Request:
Copy out the records unchanged, starting with the line that contains "You are a computer-use agent." and going on through the line that contains "Instruction: Select the", and nothing else.

======== Material to process

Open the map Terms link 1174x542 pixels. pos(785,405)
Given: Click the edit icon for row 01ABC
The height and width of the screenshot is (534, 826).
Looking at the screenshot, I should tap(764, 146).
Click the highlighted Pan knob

================
======== Material to process

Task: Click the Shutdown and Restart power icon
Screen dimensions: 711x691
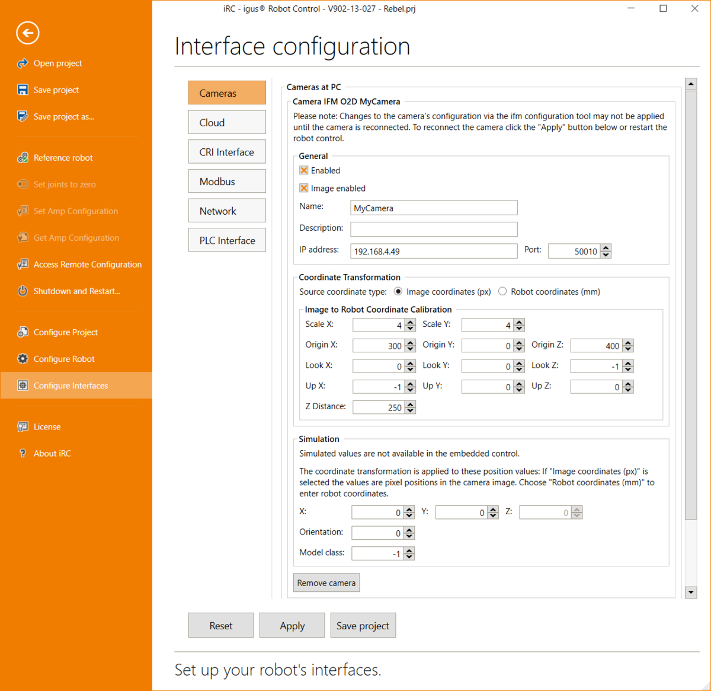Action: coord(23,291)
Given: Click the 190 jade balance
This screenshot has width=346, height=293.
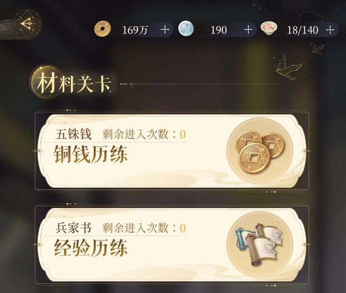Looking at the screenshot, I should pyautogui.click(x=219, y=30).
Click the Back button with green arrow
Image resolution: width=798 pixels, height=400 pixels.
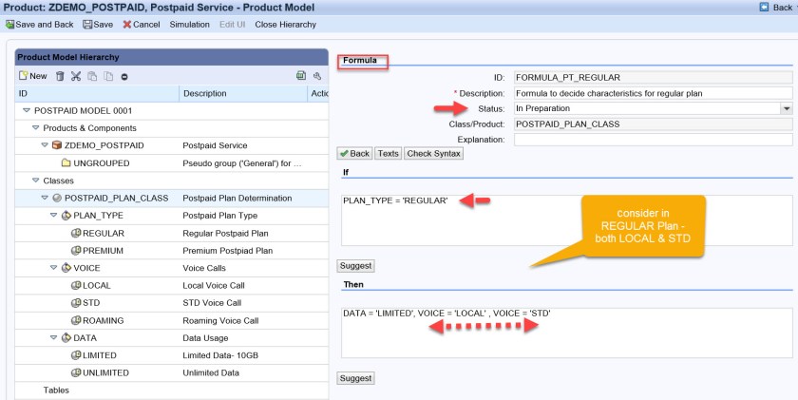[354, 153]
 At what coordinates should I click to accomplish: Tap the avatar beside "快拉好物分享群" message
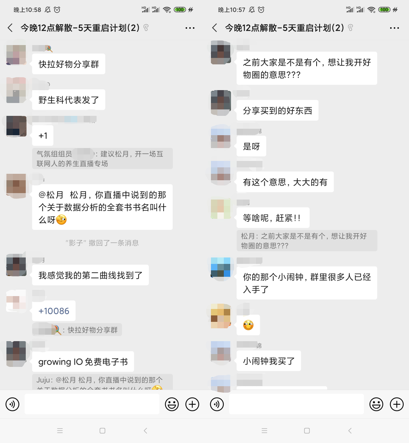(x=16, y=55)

================
======== Material to process

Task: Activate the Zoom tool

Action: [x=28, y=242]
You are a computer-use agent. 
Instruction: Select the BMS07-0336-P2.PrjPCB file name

================

Response to the task:
You are a computer-use agent. 
Instruction: Select the BMS07-0336-P2.PrjPCB file name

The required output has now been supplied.